Of course, this is fairly low priority and is more for after 1.99 is out the door. I just thought I’d post about it while I remembered, after stumbling over the manifest example.

Do you have some info on how to create new Flatpak branch?

Hi @kevinsmia1939, thanks for all your work! :smiley:

What do you mean by a new branch?

My suggestion is to package the nightly build as a flatpak, but not to publish it to Flathub as you do with the main releases.

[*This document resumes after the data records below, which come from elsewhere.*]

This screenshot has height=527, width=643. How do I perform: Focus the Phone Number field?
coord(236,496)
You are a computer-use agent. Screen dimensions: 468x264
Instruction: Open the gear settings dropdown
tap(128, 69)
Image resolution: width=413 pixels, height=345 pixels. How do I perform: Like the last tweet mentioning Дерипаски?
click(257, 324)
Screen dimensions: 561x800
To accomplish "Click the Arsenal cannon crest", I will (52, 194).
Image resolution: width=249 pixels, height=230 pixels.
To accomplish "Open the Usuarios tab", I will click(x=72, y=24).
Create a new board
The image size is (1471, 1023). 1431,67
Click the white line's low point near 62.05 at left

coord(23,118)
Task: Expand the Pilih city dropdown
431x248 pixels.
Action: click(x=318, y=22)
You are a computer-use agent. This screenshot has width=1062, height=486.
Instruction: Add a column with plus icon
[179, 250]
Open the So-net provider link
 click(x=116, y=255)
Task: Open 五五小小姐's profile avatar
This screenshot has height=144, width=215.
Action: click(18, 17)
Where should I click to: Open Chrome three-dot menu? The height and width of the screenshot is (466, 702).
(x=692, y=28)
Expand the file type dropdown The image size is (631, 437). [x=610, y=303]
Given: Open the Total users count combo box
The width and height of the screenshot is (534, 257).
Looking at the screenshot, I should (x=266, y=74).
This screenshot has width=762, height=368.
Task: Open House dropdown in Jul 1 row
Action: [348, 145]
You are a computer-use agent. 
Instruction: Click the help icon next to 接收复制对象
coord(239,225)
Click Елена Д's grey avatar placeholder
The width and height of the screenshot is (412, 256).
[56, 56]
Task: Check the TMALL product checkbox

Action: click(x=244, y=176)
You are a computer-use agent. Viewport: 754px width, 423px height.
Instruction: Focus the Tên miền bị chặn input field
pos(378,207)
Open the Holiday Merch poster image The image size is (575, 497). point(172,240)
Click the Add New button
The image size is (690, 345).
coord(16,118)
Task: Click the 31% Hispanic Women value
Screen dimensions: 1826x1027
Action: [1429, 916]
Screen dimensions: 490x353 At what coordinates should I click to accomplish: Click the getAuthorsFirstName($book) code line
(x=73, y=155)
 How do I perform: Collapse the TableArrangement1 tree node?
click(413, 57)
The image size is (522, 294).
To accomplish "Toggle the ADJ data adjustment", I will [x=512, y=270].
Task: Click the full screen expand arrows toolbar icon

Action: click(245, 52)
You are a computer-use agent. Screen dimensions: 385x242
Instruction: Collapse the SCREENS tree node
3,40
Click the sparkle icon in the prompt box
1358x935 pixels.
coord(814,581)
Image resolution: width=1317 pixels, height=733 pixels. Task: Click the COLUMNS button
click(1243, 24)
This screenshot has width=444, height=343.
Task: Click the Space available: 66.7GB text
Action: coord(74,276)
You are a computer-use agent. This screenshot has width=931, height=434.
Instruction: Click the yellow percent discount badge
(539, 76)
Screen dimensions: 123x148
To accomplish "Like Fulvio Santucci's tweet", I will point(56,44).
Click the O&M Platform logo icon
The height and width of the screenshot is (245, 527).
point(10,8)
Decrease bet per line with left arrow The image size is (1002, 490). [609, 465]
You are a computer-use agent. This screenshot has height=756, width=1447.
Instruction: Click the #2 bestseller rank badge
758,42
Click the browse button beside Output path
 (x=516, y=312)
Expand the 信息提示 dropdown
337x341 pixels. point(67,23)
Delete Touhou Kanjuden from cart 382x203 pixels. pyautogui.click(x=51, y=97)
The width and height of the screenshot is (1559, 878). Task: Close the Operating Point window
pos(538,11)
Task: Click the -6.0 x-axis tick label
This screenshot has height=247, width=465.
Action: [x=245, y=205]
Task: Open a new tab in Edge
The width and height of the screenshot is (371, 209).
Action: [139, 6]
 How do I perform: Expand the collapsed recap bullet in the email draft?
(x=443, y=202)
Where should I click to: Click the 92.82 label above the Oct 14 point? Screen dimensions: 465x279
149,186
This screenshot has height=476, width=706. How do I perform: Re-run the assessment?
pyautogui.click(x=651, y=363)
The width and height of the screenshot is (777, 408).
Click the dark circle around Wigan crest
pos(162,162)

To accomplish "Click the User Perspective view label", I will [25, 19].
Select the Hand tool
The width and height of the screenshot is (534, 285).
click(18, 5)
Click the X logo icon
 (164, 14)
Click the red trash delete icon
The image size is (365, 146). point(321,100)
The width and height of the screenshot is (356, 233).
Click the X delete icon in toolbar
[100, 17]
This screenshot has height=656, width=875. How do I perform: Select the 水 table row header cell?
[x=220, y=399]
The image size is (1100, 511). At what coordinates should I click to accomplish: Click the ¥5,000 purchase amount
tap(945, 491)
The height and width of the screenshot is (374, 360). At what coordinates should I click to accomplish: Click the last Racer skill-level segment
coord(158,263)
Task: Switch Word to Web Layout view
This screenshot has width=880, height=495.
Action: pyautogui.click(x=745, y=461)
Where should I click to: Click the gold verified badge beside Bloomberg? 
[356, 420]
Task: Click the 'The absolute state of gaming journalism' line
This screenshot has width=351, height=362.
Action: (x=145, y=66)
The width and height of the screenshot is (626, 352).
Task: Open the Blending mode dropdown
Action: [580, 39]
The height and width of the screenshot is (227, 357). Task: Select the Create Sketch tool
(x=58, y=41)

So nothing needs to change in your Flathub repo.

Instead it can simply be hosted on the GitHub repo, like the other nightly binaries, and then people who are keen to have the nightly version rather than the latest release can add our repo manually.

The example in the docs indicates that all users then have to do at the end is enter along the lines of flatpak install --user https://gitlab.com/your_user_name/repo_name/-/raw/branch/app_name.flatpakref via the command line.

The main thing there would be to itemize the list of actions / commands needed to build a flatpak so we can add it as a GitHub action.

Ok, I can have a look at that in more detail.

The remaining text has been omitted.